__TASK TO COMPLETE__
Could you output every record again, exactly as given?
START RECORD EXCERPTS
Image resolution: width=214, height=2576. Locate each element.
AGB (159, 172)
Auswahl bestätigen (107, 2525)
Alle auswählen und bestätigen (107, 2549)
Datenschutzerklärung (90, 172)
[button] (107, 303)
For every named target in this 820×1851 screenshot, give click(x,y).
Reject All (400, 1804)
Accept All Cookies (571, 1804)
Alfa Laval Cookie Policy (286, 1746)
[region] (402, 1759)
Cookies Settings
END RECORD EXCERPTS
__TASK RESPONSE__
Image resolution: width=214, height=2576. Locate each element.
AGB (159, 172)
Auswahl bestätigen (107, 2525)
Alle auswählen und bestätigen (107, 2549)
Datenschutzerklärung (90, 172)
[button] (107, 303)
For every named target in this 820×1851 screenshot, give click(x,y).
Reject All (400, 1804)
Accept All Cookies (571, 1804)
Alfa Laval Cookie Policy (286, 1746)
[region] (402, 1759)
Cookies Settings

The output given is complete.